→ **How to complete this task**:
Note the line containing "Given: Click the Open"; from it through the last line below, give only those lines again, exactly, both ends included, skipping pictures.
::::
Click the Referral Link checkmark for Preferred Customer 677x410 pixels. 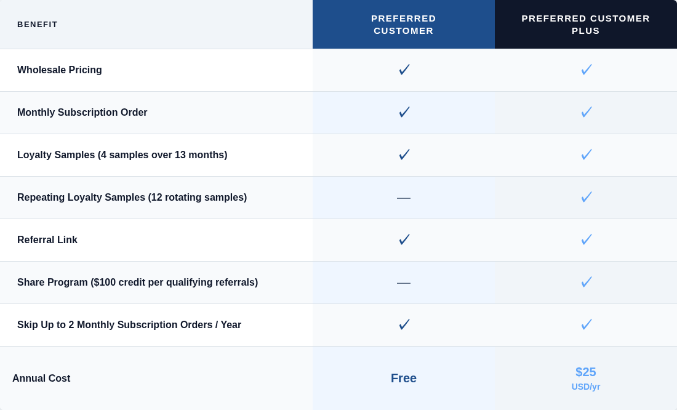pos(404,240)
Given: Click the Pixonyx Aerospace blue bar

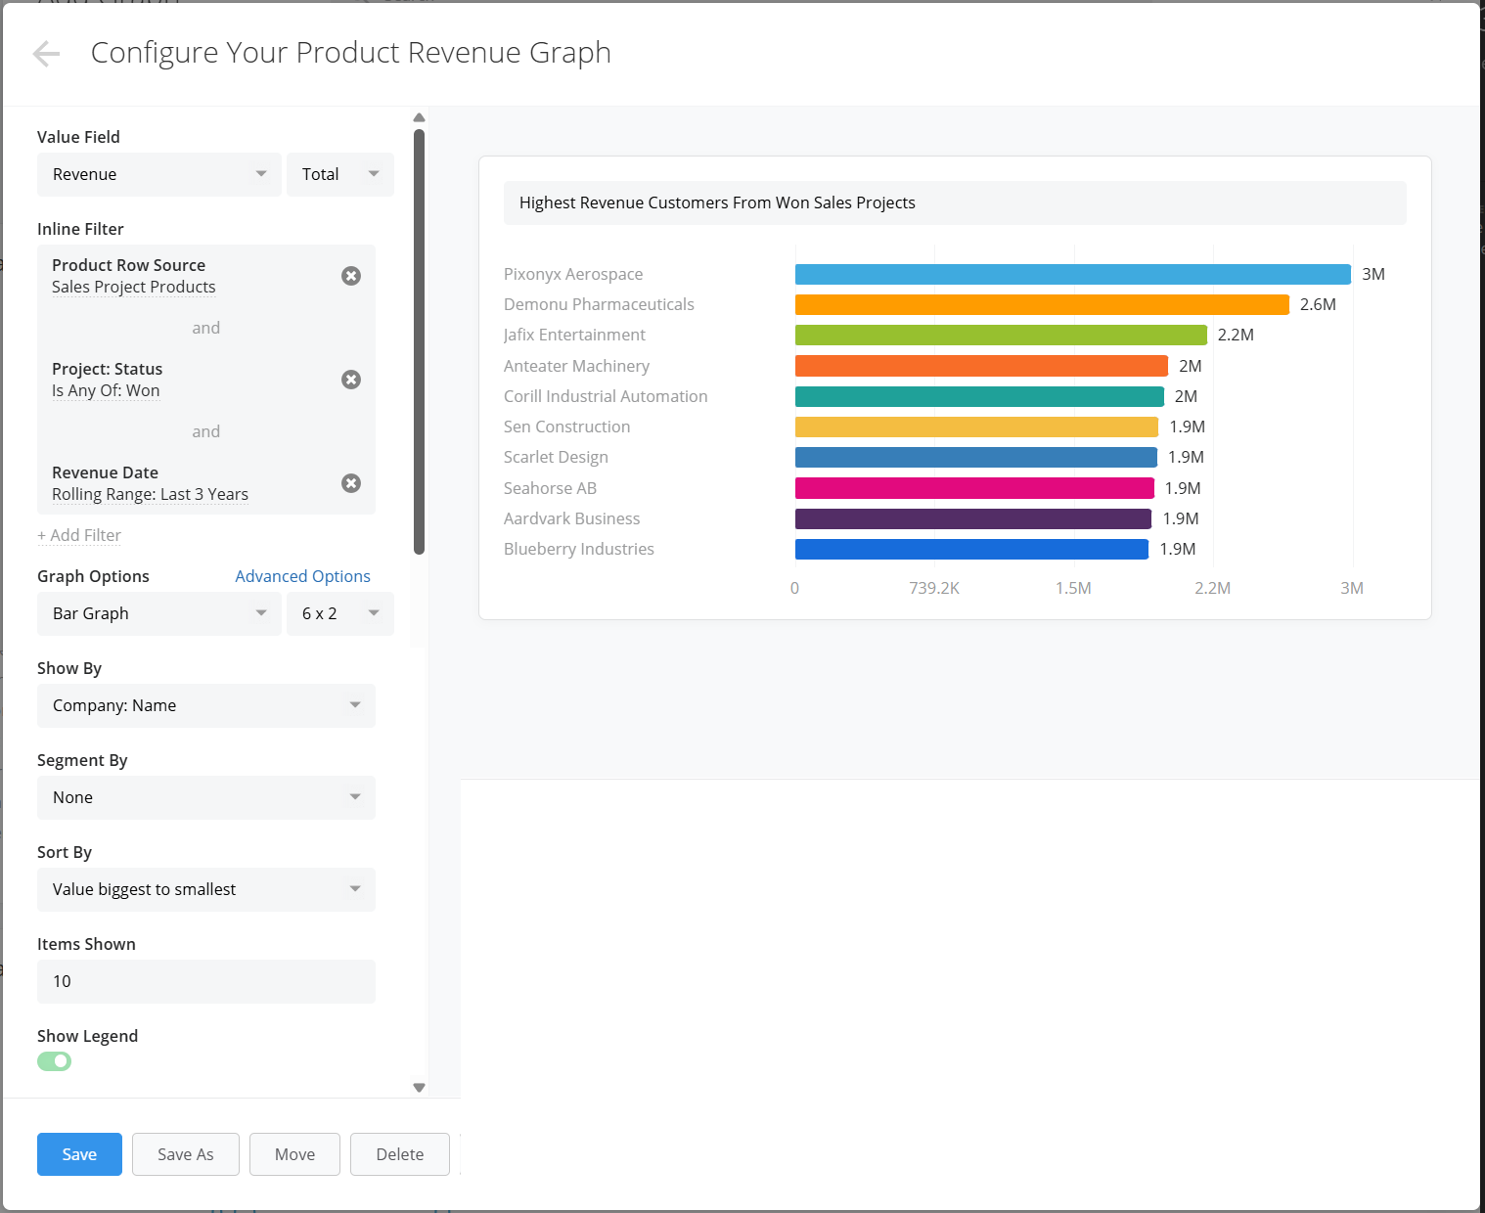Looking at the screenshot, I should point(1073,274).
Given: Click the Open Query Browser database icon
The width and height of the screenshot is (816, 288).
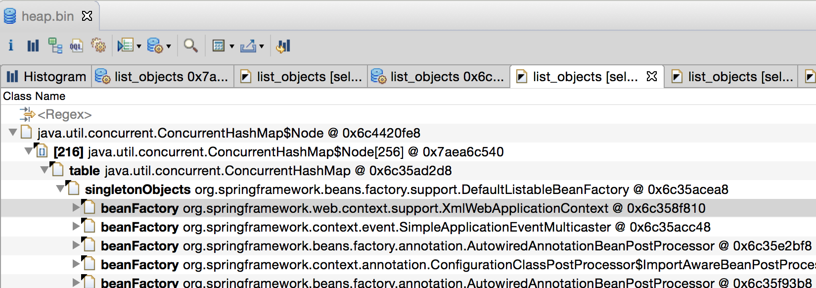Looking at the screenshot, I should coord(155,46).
::::
→ **Output for this exercise**:
Given: Click the Open Query Browser database icon
The width and height of the screenshot is (816, 288).
Looking at the screenshot, I should coord(155,46).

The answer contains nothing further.